▸ Directions for this task:
Transcribe the records below. Leave every line exactly as written.

[Items from a dataset]

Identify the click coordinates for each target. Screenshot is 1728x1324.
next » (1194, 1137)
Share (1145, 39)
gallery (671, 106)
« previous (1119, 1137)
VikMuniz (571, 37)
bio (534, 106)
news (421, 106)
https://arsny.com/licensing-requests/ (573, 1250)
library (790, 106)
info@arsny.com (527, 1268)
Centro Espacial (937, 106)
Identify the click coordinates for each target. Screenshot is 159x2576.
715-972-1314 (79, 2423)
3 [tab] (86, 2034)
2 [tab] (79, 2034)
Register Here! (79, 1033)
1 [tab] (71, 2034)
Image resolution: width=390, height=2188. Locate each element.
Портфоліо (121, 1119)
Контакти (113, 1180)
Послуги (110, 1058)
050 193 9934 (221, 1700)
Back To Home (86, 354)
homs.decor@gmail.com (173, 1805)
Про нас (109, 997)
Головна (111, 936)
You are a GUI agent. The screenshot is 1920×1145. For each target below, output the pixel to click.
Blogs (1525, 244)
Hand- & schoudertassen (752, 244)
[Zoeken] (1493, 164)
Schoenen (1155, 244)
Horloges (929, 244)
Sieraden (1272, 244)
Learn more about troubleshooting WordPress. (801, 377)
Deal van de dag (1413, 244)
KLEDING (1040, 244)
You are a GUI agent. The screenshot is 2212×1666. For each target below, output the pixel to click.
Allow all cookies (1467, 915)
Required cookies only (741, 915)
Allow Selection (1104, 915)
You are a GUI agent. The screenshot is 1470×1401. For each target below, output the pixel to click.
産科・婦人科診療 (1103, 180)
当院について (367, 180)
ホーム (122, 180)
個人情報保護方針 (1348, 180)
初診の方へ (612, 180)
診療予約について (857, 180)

▸ Problem solution:
Identify the click coordinates for each target. Screenshot is 1728x1324.
next » (1194, 1137)
Share (1145, 39)
gallery (671, 106)
« previous (1119, 1137)
VikMuniz (571, 37)
bio (534, 106)
news (421, 106)
https://arsny.com/licensing-requests/ (573, 1250)
library (790, 106)
info@arsny.com (527, 1268)
Centro Espacial (937, 106)
Identify the click coordinates for each target. Screenshot is 159x2576.
715-972-1314 (79, 2423)
3 [tab] (86, 2034)
2 [tab] (79, 2034)
Register Here! (79, 1033)
1 [tab] (71, 2034)
Image resolution: width=390, height=2188. Locate each element.
Портфоліо (121, 1119)
Контакти (113, 1180)
Послуги (110, 1058)
050 193 9934 (221, 1700)
Back To Home (86, 354)
homs.decor@gmail.com (173, 1805)
Про нас (109, 997)
Головна (111, 936)
You are a GUI agent. The screenshot is 1920×1145. For each target below, output the pixel to click.
Blogs (1525, 244)
Hand- & schoudertassen (752, 244)
[Zoeken] (1493, 164)
Schoenen (1155, 244)
Horloges (929, 244)
Sieraden (1272, 244)
Learn more about troubleshooting WordPress. (801, 377)
Deal van de dag (1413, 244)
KLEDING (1040, 244)
You are a GUI agent. The screenshot is 2212×1666. For each target below, output the pixel to click.
Allow all cookies (1467, 915)
Required cookies only (741, 915)
Allow Selection (1104, 915)
You are a GUI agent. The screenshot is 1470×1401. For each target below, output the pixel to click.
産科・婦人科診療 (1103, 180)
当院について (367, 180)
ホーム (122, 180)
個人情報保護方針 (1348, 180)
初診の方へ (612, 180)
診療予約について (857, 180)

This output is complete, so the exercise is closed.